En France, les absences nécessaires doivent être justifiées par des arrêts maladie ou des congés personnels. Si certains accords collectifs ou entreprises permettent des aménagements, la réalité est très inégale selon les secteurs et les employeurs.

Des initiatives émergent également. Certaines grandes entreprises, inspirées des pratiques anglo-saxonnes, intègrent désormais la PMA dans leurs politiques de santé au travail.

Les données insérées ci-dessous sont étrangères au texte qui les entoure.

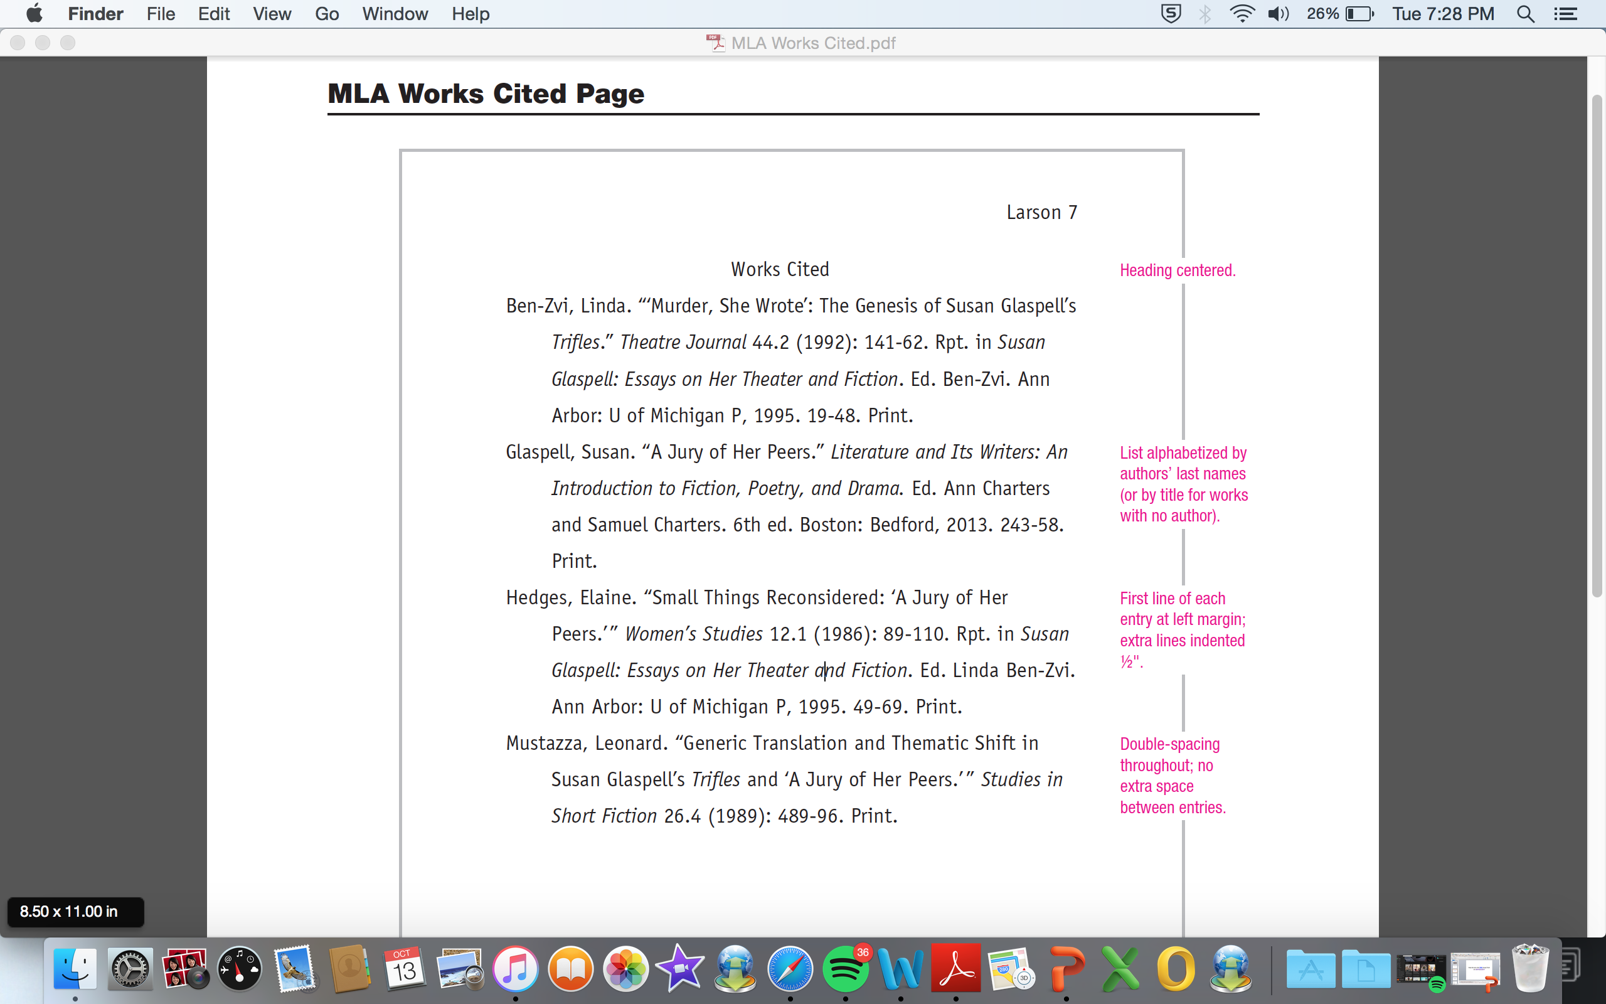Open Adobe Acrobat Reader from dock
1606x1004 pixels.
[958, 969]
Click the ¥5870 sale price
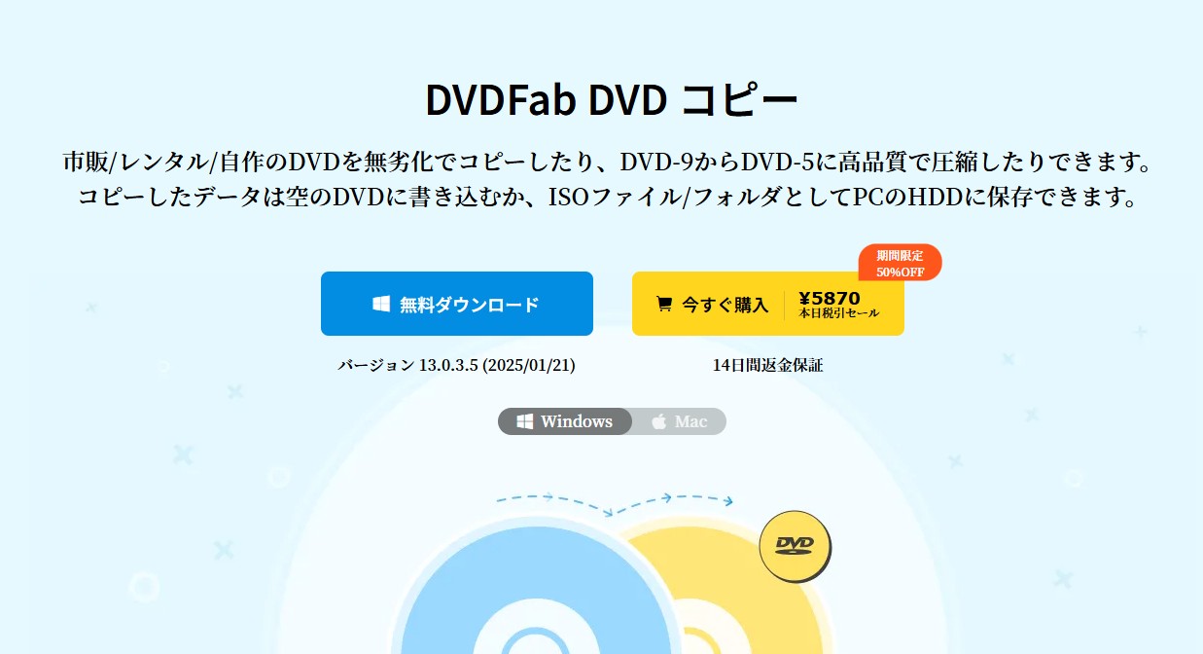The height and width of the screenshot is (654, 1203). click(830, 298)
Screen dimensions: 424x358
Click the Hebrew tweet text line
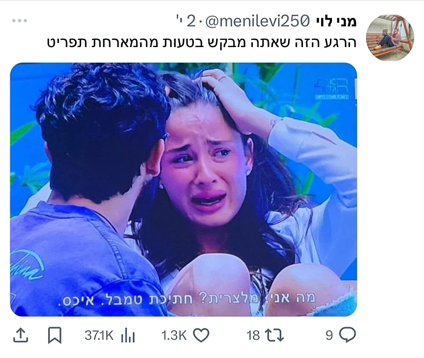[202, 43]
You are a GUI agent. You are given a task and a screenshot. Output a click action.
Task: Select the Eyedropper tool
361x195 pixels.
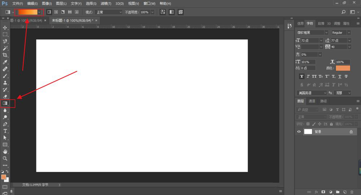tap(5, 62)

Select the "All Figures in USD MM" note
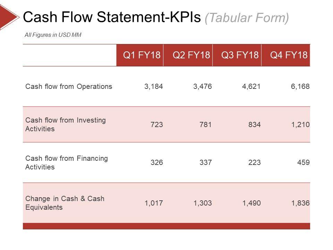[x=53, y=35]
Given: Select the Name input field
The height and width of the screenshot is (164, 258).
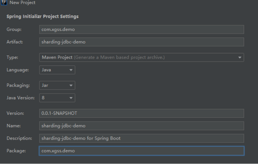Looking at the screenshot, I should click(x=141, y=126).
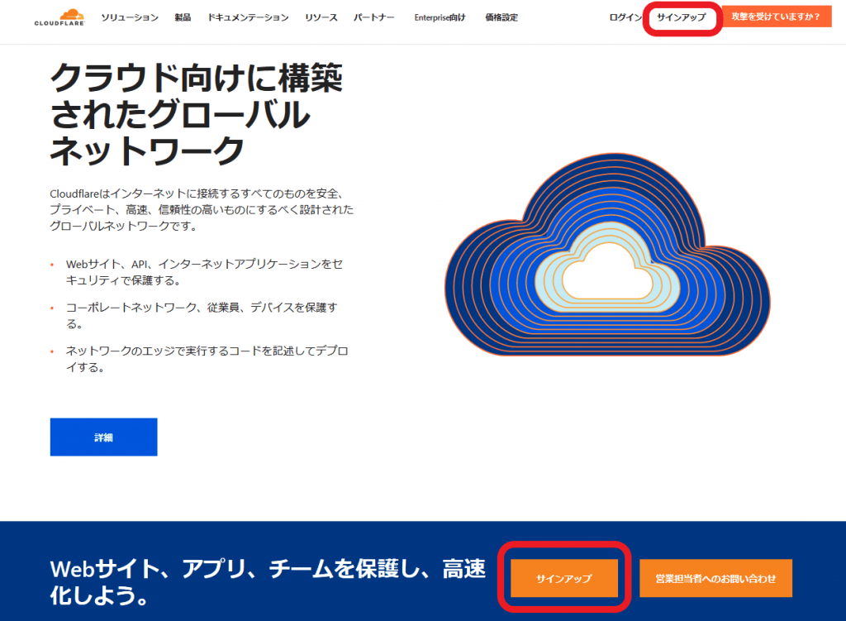
Task: Expand the パートナー navigation menu
Action: point(373,17)
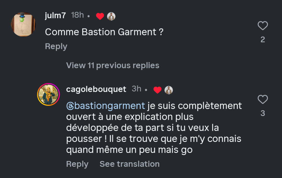Like cagolebouquet's reply with the heart outline
Screen dimensions: 282x178
[263, 99]

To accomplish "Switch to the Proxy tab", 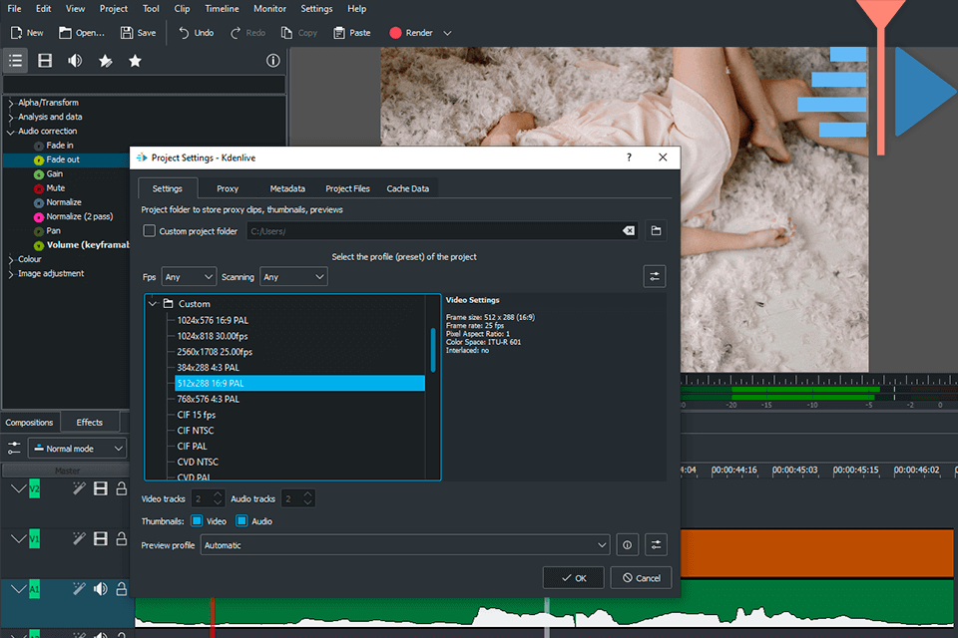I will [228, 188].
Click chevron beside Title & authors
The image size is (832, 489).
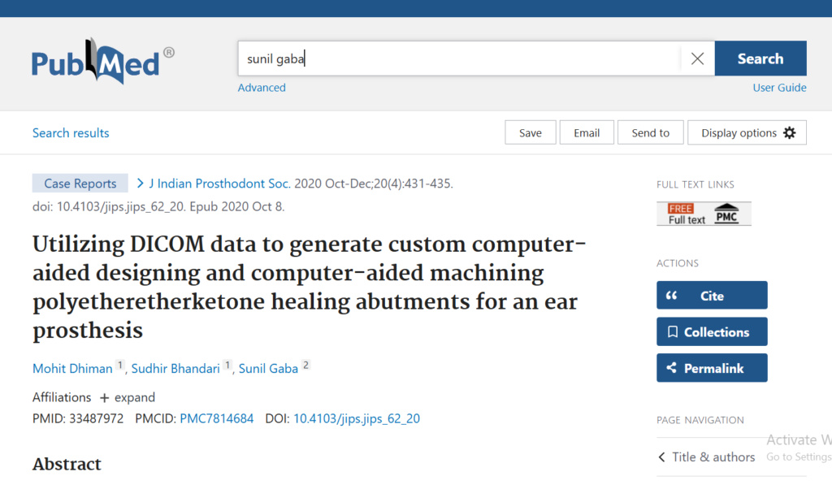(x=662, y=457)
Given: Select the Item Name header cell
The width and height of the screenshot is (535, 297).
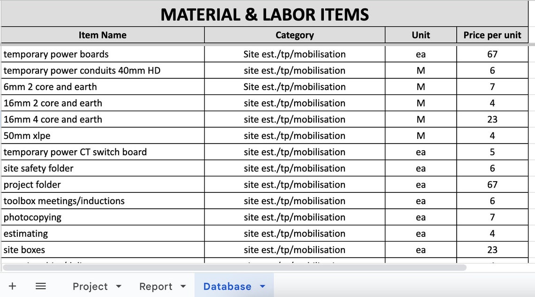Looking at the screenshot, I should [x=102, y=35].
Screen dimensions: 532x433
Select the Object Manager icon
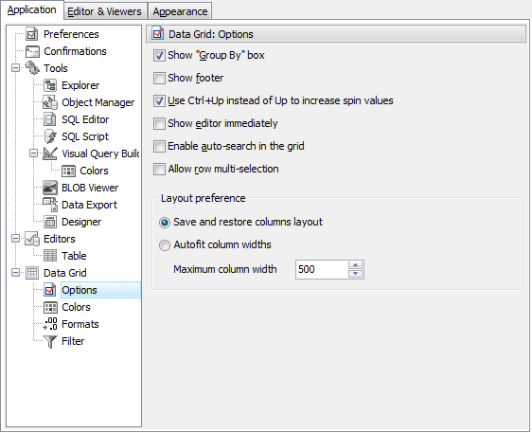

Elles prévoient :

  • des absences autorisées sans perte de salaire pour les rendez-vous médicaux,
  • des dispositifs de soutien psychologique,
  • ou encore des formations pour les managers sur le respect de la vie privée et l’écoute active.

Mais ces pratiques restent exceptionnelles. La majorité des patients se sentent livrés à eux-mêmes, contraints de cacher leur situation ou de s’absenter en secret, au risque d’alimenter un mal-être professionnel durable.

 

Pour une meilleure prise en compte de la PMA dans le monde du travail

Le parcours de PMA mérite d’être reconnu pour ce qu’il est : un processus médical lourd et parfois long, qui a des répercussions sur tous les aspects de la vie, y compris au travail. Il est essentiel que les employeurs, les RH et les collègues prennent conscience de cette réalité.

Le 5 mai dernier l’Assemblée nationale a voté à l’unanimité une loi porté par la députée Prisca Thévenot concernant la protection des hommes et des femmes lors des parcours dans un parcours de désir d’enfant (PMA et adoption).

Elle permettra de renforcer la loi de 2016 portant sur les absences autorisées lors d’un parcours de PMA et de protéger aussi bien les hommes que les femmes. C’est un premier pas mais non des moindres pour soulager les patients. Néanmoins, il reste encore beaucoup à faire.

La mise en place de politiques internes favorables (congés spécifiques, flexibilité horaire, droit au silence ou à la parole selon le choix de l’individu, protection contre les discriminations) permettrait de soutenir les salariés concernés, sans remettre en cause la performance ou l’efficacité de l’organisation.

Reconnaître la PMA comme une dimension légitime de la vie des salariés, c’est faire preuve d’humanité et de responsabilité sociale. C’est aussi, plus largement, avancer vers un monde du travail inclusif, où chaque parcours de vie peut coexister avec un engagement professionnel, sans honte, sans crainte et sans épuisement.